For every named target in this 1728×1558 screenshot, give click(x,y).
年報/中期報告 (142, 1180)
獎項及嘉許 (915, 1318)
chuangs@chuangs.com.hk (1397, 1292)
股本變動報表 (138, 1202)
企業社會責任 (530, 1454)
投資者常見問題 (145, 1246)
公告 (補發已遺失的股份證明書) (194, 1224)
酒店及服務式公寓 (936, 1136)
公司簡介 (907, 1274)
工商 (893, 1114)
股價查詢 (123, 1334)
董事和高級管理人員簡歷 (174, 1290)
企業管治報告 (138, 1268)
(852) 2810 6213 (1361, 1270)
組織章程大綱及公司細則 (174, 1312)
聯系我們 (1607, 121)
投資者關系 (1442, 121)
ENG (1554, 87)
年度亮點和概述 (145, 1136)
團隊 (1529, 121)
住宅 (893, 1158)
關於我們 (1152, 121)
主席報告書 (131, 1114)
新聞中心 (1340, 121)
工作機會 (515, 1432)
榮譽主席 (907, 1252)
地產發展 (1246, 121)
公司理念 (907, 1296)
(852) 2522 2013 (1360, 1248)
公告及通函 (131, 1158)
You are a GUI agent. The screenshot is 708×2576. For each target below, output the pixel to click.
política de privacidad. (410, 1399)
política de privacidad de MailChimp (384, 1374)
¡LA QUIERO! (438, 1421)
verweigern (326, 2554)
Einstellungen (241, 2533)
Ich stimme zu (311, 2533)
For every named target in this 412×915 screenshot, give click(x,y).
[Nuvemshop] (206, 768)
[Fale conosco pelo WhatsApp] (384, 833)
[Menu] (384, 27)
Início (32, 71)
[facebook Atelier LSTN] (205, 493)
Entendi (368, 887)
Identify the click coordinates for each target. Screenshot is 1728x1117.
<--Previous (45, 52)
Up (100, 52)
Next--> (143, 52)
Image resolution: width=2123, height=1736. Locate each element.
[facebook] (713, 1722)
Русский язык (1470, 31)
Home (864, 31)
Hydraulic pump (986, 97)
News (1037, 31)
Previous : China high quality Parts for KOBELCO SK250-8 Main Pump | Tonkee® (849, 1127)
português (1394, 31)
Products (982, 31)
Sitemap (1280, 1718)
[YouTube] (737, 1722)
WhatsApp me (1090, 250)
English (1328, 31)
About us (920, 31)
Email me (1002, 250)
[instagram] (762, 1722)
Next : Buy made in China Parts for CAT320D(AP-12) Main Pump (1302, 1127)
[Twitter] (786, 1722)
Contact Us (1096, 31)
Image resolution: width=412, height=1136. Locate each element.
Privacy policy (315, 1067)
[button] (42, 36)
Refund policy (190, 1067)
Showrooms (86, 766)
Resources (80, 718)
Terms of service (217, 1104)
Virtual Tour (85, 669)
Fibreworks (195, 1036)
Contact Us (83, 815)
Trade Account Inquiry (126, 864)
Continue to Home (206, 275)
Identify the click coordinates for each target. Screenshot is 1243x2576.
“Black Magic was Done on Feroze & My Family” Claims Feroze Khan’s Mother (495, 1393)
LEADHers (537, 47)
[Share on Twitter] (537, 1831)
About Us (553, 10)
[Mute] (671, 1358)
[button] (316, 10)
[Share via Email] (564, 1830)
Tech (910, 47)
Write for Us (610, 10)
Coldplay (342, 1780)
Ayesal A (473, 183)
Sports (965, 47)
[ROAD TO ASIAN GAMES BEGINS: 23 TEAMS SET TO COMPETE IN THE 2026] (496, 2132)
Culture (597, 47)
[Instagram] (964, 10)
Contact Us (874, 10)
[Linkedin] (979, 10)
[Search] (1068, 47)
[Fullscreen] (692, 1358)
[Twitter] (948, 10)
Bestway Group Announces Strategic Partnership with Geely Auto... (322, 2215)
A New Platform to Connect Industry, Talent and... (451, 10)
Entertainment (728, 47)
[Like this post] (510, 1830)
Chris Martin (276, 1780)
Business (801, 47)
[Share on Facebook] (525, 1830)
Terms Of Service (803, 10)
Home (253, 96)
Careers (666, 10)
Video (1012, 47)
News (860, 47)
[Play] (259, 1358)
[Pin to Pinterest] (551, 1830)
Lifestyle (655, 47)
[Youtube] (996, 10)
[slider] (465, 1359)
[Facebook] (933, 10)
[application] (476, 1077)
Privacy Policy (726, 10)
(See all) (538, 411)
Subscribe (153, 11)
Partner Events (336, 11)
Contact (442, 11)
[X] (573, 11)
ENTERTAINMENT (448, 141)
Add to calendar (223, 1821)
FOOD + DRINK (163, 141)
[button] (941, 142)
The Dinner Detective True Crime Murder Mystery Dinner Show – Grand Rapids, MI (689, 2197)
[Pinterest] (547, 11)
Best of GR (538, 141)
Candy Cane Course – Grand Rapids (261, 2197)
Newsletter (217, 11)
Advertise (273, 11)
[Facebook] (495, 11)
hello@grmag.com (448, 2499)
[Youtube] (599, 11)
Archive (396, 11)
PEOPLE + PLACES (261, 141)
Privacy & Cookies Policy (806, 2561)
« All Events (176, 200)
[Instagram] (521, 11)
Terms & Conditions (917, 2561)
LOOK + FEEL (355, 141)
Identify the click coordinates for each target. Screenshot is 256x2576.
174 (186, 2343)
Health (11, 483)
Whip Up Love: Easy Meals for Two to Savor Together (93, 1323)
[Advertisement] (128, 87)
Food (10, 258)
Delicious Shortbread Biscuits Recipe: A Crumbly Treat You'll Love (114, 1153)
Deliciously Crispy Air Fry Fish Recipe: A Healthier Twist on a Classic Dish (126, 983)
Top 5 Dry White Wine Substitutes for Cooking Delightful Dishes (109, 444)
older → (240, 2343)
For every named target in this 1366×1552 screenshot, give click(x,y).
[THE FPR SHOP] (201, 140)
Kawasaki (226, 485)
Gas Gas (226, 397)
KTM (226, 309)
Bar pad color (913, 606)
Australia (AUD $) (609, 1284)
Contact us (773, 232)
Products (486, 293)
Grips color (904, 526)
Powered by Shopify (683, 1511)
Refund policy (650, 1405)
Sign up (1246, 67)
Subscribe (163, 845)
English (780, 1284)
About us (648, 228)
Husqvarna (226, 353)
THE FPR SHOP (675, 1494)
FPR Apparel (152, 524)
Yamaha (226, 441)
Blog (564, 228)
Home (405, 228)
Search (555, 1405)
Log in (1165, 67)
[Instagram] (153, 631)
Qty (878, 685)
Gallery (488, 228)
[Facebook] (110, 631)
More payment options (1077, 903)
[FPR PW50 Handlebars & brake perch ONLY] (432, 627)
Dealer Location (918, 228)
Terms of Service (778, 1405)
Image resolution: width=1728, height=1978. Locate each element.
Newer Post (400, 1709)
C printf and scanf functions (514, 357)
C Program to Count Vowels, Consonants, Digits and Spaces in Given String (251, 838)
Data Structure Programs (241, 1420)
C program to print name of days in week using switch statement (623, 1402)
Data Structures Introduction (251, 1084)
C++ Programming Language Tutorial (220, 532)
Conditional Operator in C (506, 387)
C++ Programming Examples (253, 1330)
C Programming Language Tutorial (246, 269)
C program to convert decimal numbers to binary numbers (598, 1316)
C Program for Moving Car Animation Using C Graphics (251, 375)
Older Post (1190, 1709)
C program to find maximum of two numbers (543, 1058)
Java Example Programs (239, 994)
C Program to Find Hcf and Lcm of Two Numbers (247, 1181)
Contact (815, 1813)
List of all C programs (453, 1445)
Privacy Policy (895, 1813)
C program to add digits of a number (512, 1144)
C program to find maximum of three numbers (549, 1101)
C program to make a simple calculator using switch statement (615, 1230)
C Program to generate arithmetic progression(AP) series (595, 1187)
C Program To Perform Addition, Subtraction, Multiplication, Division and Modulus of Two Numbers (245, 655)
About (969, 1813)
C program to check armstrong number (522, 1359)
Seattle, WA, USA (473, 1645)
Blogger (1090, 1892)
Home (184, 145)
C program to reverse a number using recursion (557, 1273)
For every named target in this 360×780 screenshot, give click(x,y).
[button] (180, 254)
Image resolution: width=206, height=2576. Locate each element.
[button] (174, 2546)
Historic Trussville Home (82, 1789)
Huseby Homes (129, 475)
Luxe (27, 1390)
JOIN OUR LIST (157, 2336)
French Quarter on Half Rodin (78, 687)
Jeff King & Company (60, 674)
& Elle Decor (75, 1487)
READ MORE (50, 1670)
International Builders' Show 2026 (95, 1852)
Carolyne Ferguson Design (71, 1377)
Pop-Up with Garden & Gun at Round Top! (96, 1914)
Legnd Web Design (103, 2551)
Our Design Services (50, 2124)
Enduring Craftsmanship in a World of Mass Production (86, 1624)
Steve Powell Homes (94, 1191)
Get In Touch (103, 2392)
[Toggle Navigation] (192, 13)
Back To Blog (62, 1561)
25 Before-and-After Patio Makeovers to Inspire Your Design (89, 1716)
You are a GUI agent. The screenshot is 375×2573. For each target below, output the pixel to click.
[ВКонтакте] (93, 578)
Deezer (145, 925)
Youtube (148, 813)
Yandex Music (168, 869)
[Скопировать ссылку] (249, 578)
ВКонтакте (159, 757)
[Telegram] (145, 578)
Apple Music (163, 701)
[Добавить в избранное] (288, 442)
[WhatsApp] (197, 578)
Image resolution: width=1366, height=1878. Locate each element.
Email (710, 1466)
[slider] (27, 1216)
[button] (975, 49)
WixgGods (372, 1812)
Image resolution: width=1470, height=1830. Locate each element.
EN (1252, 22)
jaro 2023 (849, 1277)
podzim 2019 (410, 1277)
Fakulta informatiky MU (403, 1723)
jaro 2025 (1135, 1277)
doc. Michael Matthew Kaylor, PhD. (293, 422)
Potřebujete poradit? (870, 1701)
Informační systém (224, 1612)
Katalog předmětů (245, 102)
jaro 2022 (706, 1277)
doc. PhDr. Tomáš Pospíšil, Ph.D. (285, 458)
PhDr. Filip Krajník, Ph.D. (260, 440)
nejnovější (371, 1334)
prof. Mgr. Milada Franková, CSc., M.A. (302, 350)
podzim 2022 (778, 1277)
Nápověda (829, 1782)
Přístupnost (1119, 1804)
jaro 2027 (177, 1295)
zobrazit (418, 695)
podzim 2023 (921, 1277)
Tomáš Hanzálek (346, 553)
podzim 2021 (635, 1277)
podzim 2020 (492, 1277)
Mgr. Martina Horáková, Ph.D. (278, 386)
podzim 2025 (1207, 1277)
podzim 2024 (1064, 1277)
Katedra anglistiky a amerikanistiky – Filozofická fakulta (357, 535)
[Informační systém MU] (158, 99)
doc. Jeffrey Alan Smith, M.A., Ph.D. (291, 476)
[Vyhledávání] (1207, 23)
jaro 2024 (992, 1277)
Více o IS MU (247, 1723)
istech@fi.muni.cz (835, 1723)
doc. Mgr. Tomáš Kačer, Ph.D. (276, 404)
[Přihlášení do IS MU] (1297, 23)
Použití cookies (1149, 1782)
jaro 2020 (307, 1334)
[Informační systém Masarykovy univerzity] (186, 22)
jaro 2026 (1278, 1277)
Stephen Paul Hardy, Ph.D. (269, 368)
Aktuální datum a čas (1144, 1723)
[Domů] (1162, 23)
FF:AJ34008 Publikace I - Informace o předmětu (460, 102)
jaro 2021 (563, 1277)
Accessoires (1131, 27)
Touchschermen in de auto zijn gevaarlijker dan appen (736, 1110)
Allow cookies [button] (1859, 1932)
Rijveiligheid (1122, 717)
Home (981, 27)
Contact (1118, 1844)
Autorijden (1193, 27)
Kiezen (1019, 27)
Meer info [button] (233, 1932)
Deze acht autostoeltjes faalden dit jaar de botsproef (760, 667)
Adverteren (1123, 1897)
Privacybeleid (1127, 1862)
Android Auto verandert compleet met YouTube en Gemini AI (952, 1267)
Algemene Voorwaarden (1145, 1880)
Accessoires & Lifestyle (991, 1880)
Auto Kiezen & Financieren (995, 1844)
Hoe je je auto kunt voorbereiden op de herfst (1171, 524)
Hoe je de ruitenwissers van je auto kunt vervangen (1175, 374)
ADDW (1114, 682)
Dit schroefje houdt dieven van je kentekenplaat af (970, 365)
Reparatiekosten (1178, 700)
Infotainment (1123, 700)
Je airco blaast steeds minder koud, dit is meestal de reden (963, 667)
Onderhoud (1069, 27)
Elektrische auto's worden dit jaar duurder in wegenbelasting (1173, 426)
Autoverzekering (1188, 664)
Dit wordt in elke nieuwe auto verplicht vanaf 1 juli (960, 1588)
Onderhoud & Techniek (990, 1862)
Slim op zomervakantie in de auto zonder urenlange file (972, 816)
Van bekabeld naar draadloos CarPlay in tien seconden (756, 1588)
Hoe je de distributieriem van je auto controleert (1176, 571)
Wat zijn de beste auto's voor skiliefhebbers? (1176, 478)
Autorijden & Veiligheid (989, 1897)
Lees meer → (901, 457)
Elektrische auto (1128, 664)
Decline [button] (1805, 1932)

=-=-=

EXERCISE INSTRUCTIONS. Within the material above, extract exactly the lines that start at the line containing "French Quarter on Half Rodin (78, 687)" and stop after the line containing "ВКонтакте (159, 757)", and only those.

WRITTEN REPLY.
French Quarter on Half Rodin (78, 687)
Jeff King & Company (60, 674)
& Elle Decor (75, 1487)
READ MORE (50, 1670)
International Builders' Show 2026 (95, 1852)
Carolyne Ferguson Design (71, 1377)
Pop-Up with Garden & Gun at Round Top! (96, 1914)
Legnd Web Design (103, 2551)
Our Design Services (50, 2124)
Enduring Craftsmanship in a World of Mass Production (86, 1624)
Steve Powell Homes (94, 1191)
Get In Touch (103, 2392)
[Toggle Navigation] (192, 13)
Back To Blog (62, 1561)
25 Before-and-After Patio Makeovers to Inspire Your Design (89, 1716)
You are a GUI agent. The screenshot is 375×2573. For each target below, output the pixel to click.
[ВКонтакте] (93, 578)
Deezer (145, 925)
Youtube (148, 813)
Yandex Music (168, 869)
[Скопировать ссылку] (249, 578)
ВКонтакте (159, 757)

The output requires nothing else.